United Kingdom / Press Releases
Valentine's Day spending to reach £1.4 billion in 2019
by Raajan Rai, Industry Analyst
Jan 31 2019

IBISWorld expects total Valentine's spending to increase by 3.1% from 2018, amounting to £1.4 billion. 

Purses are anticipated to loosen over the Valentine’s period, despite weak consumer confidence due to economic uncertainty. IBISWorld expects revenue associated with the day to increase by 3.1% from 2018, reaching £1.4 billion. Consumers will continue prioritising creating memories through experiences and outings over traditional presents. The majority of consumer spending this Valentine’s Day is expected to go towards hotels and restaurants, although growth in spending on dining out is projected to slow compared with the previous year.

 

 

The majority of spending at restaurants is forecast to be carried out by couples, treating their partners to a special night out, and by singles going on first dates. Consumers are also expected to treat their partners to a romantic getaway this Valentine’s Day. However, as disposable incomes remain constrained and more consumers gravitate towards the staycation trend, breaks are likely to be shorter and more local, encouraging expenditure at hotels. With Valentine’s Day falling close to half term, prices are expected to be high.  Spending on romantic getaways is forecast to increase by 7.2% from 2018.

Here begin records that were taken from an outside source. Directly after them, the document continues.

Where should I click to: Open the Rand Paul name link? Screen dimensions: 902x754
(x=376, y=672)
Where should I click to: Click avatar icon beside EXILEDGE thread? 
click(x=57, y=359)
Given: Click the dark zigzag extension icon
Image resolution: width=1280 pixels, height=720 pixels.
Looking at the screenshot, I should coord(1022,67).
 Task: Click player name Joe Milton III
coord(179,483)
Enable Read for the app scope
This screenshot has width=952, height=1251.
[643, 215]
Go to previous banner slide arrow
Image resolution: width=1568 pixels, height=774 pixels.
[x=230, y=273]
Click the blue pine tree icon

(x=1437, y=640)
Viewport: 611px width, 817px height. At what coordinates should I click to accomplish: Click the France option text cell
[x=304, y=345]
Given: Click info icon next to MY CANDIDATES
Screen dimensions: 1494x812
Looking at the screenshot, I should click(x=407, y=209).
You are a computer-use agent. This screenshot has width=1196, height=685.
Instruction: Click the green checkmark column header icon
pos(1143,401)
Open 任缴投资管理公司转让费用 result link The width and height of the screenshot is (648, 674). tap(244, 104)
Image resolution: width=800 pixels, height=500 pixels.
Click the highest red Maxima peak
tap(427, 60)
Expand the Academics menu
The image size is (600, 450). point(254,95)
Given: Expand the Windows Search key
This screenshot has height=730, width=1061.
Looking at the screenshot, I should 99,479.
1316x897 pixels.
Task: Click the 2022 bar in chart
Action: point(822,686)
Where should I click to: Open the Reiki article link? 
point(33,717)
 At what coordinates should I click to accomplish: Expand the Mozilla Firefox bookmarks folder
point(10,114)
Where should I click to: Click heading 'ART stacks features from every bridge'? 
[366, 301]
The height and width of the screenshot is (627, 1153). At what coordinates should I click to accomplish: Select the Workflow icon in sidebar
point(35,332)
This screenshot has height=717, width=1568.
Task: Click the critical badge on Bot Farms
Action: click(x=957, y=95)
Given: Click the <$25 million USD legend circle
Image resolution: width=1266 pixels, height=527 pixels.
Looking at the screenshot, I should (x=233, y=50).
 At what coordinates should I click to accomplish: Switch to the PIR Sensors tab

Although expenditure on experiences is expected to be at the forefront of consumer spending this Valentine’s Day, many consumers will be buying more conventional Valentine’s gifts. According to IBISWorld industry analyst, Raajan Rai, “consumers are expected to put more thought behind their purchases, placing greater emphasis on creativity and sentiment”. Retailers are anticipated to offer a wider variety of personalised products, allowing consumers to buy gifts with character for their partners.

"Retailers are anticipated to offer a wider variety of personalised products"

Spending on sweet treats like cupcakes and luxury chocolates is expected to remain popular this Valentine’s Day. However, rising health concerns and subdued discretionary spending may limit growth within this category. Expenditure on jewellery is forecast to decline by 4.5% this year, with the majority of spending on jewellery done by high-income individuals that are relatively unaffected by recent economic uncertainty in the United Kingdom. Consumers are likely to complement smaller gifts with a Valentine’s Day card. The revenue generated by greeting cards this year is projected to rise by 3.3%, in line with flowers and sweets, which are projected to rise by 4% and 4.9% respectively. Flowers are typically a less expensive gift option than jewellery, and those with tighter budgets due to economic uncertainty are expected to focus their spending on such gifts.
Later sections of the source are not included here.